● **Study material**:

+ + + + +

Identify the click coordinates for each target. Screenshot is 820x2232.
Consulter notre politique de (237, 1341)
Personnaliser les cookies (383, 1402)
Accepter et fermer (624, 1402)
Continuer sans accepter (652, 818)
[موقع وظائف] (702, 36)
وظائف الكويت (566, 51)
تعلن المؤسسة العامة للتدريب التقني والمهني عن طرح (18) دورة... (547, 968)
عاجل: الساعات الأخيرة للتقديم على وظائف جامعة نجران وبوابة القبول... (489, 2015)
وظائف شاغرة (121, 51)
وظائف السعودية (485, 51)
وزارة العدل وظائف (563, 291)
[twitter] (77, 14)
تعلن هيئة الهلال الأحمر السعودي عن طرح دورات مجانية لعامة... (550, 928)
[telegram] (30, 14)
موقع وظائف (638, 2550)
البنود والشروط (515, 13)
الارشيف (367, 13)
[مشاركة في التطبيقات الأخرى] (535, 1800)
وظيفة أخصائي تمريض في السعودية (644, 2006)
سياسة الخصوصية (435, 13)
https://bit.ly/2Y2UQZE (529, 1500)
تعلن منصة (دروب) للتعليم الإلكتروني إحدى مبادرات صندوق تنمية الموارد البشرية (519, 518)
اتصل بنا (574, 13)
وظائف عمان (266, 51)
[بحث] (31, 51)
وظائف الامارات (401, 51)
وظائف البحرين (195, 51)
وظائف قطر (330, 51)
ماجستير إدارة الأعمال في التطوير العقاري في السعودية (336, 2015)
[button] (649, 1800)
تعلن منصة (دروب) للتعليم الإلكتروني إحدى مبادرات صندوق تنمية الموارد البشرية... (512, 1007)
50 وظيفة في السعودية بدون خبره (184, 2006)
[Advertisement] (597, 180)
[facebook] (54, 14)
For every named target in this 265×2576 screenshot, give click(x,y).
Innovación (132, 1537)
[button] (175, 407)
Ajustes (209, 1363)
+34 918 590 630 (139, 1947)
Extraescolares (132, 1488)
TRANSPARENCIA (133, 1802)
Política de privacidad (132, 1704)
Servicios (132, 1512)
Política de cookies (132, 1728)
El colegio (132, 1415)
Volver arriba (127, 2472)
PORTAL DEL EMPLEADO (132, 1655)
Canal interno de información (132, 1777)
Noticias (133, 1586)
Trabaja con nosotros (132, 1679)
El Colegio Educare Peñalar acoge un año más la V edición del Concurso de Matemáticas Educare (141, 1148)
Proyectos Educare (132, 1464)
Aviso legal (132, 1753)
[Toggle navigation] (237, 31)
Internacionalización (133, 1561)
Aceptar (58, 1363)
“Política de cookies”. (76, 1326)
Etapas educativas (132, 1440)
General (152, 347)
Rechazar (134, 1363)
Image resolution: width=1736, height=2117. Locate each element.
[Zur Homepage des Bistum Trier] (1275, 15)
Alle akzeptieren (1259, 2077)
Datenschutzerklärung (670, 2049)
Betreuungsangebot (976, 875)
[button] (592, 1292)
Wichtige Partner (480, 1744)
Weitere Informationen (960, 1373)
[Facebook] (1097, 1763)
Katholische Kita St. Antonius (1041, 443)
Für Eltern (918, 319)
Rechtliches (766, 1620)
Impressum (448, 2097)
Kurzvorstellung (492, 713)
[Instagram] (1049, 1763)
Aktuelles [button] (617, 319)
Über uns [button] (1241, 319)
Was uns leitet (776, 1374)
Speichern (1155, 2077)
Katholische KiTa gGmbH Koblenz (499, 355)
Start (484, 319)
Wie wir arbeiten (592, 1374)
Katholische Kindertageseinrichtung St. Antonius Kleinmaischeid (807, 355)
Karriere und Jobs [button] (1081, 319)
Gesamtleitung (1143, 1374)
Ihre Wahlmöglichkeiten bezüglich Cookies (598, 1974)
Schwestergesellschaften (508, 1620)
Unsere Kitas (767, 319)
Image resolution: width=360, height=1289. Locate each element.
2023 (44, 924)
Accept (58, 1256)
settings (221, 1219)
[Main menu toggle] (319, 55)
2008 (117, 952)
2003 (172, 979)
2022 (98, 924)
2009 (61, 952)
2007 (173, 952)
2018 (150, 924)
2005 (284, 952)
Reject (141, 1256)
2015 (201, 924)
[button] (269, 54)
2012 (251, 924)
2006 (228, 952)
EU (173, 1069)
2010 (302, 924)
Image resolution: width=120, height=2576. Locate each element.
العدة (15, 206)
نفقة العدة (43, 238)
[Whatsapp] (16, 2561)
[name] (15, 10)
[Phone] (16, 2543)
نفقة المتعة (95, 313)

+ + + + +

● **Work instruction**: Output the line containing "Rechtliches (766, 1620)" and every line after it through the final line of the records above, exactly as written and nothing else.

● **Written answer**:
Rechtliches (766, 1620)
Impressum (448, 2097)
Kurzvorstellung (492, 713)
[Instagram] (1049, 1763)
Aktuelles [button] (617, 319)
Über uns [button] (1241, 319)
Was uns leitet (776, 1374)
Speichern (1155, 2077)
Katholische KiTa gGmbH Koblenz (499, 355)
Start (484, 319)
Wie wir arbeiten (592, 1374)
Katholische Kindertageseinrichtung St. Antonius Kleinmaischeid (807, 355)
Karriere und Jobs [button] (1081, 319)
Gesamtleitung (1143, 1374)
Ihre Wahlmöglichkeiten bezüglich Cookies (598, 1974)
Schwestergesellschaften (508, 1620)
Unsere Kitas (767, 319)
Image resolution: width=360, height=1289. Locate each element.
2023 (44, 924)
Accept (58, 1256)
settings (221, 1219)
[Main menu toggle] (319, 55)
2008 (117, 952)
2003 (172, 979)
2022 (98, 924)
2009 (61, 952)
2007 (173, 952)
2018 (150, 924)
2005 (284, 952)
Reject (141, 1256)
2015 (201, 924)
[button] (269, 54)
2012 (251, 924)
2006 (228, 952)
EU (173, 1069)
2010 (302, 924)
Image resolution: width=120, height=2576. Locate each element.
العدة (15, 206)
نفقة العدة (43, 238)
[Whatsapp] (16, 2561)
[name] (15, 10)
[Phone] (16, 2543)
نفقة المتعة (95, 313)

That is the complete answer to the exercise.